Lorsqu’un camarade a débarqué avec la boîte bien markétée de ce riz italien, accompagnée du discours qui va avec, j’avoue avoir pensé qu’il s’agissait d’un nouvel attrape-couillon gastronome à la recherche du produit italien tendance.
Rien que son histoire pourrait être une saga digne d’un programme de prime time : une famille italienne qui se lance dans la culture du riz en 1935 dans l’un des plus jolis coins de la plaine du Pô (sur fonds d’Alpes enneigées), en devient l’un des plus gros producteurs dans les années 70, mais qui dans les années 1990 renonce à ce productivisme et réduit considérablement ses surfaces de culture pour produire un riz à part, pour ne pas dire Le Riz. Celui-ci, un carnaroli (classé dans les superfino, ce qu’il y a de mieux dans l’échelle des riz italiens), est cultivé sur les meilleurs terres et subit après récolte les meilleurs traitements : il est décortiqué en douceur pour préserver les grains qui pourront ainsi rester tous identiques. Il est ensuite ensilé pour une année minimum et dans certains cas jusqu’à sept ans. Mais, sa vrai particularité est qu'au moment se sa mise en boite il lui est restitué le germe qu'il avait perdu lors du décortiquage.
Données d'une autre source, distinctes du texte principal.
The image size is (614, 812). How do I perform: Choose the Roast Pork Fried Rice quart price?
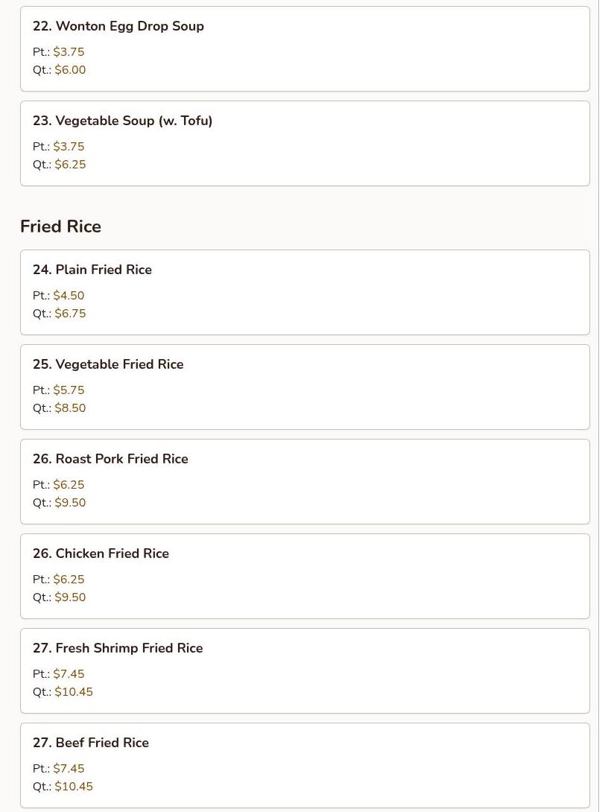click(70, 503)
Lorsque mon camarade a ouvert la boîte et que j’ai collé mon pif dessus, j’ai dû ranger au placard mes a priori : quel incroyable parfum rappelant que le riz est une céréale, ce que les riz de tous les jours nous avaient fait oublier. Pour cette première rencontre, nous nous sommes dit qu’il fallait mettre en valeur ses arômes qui le distinguent d’un autre riz en le cuisant simplement à l’eau avec une cuisson courte. Pour en avoir le cœur net, nous l’avons même mis en compétition avec un autre carnaroli de noble origine version intégrale c'est-à-dire non débarrassé de son enveloppe et de son germe. Franchement le match n’était pas loyal vis-à-vis de la version intégrale.
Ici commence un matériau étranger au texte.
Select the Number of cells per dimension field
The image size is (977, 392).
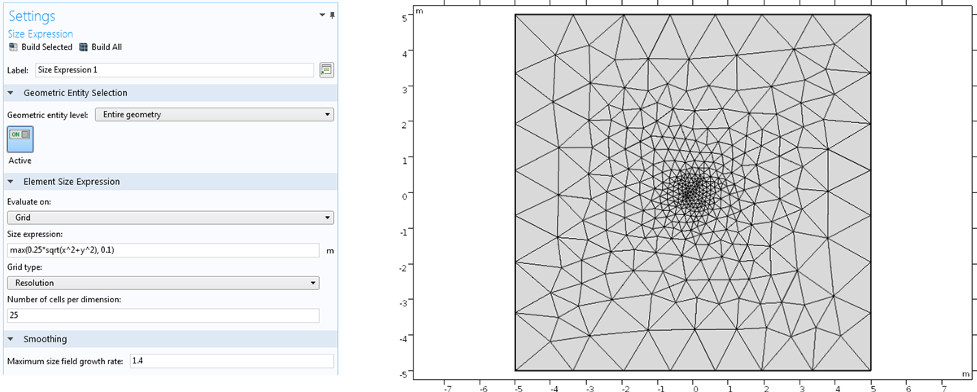[x=163, y=315]
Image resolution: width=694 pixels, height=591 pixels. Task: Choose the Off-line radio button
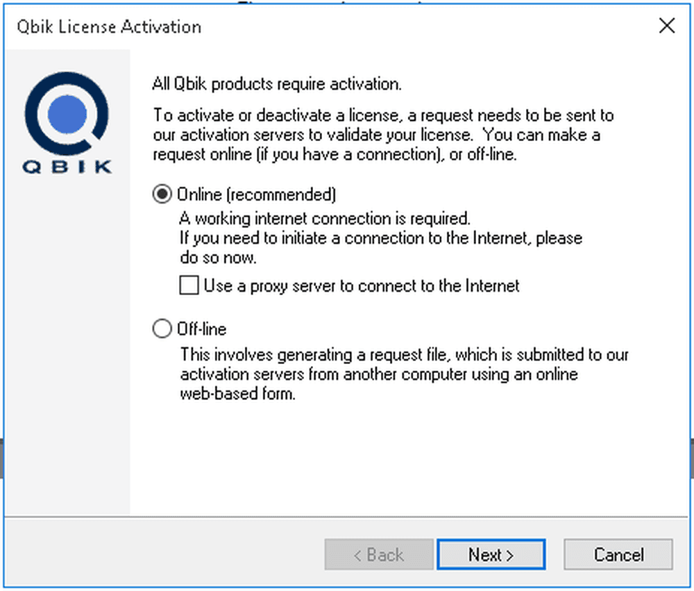[x=162, y=328]
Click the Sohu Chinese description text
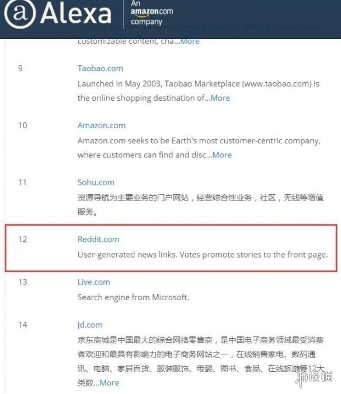Viewport: 341px width, 394px height. click(x=200, y=205)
Nous avons poursuivi l’expérience en l’utilisant dans un risotto à l’encre de seiche et aux fruits de mer, pensant que sa finesse n’y résisterait pas et qu’un riz classique pour risotto ferait aussi bien l’affaire. Nouvelle surprise, c’est sur ce plat que ses arômes de germe se sont le plus révélés en donnant un plat étonnamment généreux. Vous l’aurez compris, il y a là un sacré produit pour épicurien un rien esthète. Bien entendu, ce plaisir a un prix ( 8 euros les 500g) mais qu’il reste possible de s’offrir de temps en temps.
julien
Mille fois d'accord avec ce propos laudatif. J'ai succombé à l'Acquarello sur un risotto nature et jai failli le demander en mariage. Je me souviens d'un camarade qui trouvait le produit trop cher pour ce la différence avec un riz abordable, et qui, j'en suis sur, est depuis revenu sur son jugement.
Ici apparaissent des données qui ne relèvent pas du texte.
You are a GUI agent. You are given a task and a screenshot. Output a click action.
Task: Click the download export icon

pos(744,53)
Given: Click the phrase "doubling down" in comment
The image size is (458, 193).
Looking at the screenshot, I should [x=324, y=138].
Rédigé par : Olivier | 07/09/2011 à 22:47
Ce carnaroli est sûrement la rolls des riz. Je crois qu'il existe en deux versions dont l'une ou les grains ont veilli trois ans. Le propriétaire est un grand amateur de vin rencontré un jour de janvier 2002 à Oullins.
Rédigé par : Gianni | 08/09/2011 à 16:18
Produit exceptionnel en effet, difficile de revenir à un autre riz après l'avoir goûté. Je l'adore le plus simplement du monde, soit en version risotto, avec un bouillon très léger et un minimum d'ingrédients de façon à conserver tout son parfum (contrairement aux autres carnaroli les grains absorbent le bouillon et relâchent très peu d'amidon à la cuisson), soit en cuisson classique à l'eau salée. Dans la deuxième version dont tu parles, Gianni, le riz est vieilli 7 ans. Dans les deux versions le germe est réintroduit juste avant la mise en commercialisation. Je ne connais qu'un défaut à ce riz: on ne le trouve pas à Lyon.
Edgar
Rédigé par : Edgar Olivier Betrtrand | 08/09/2011 à 18:56
Si si Edgar, on le trouve à Lyon. Cour vuitton chez le caviste qui s'appelle Vavrot.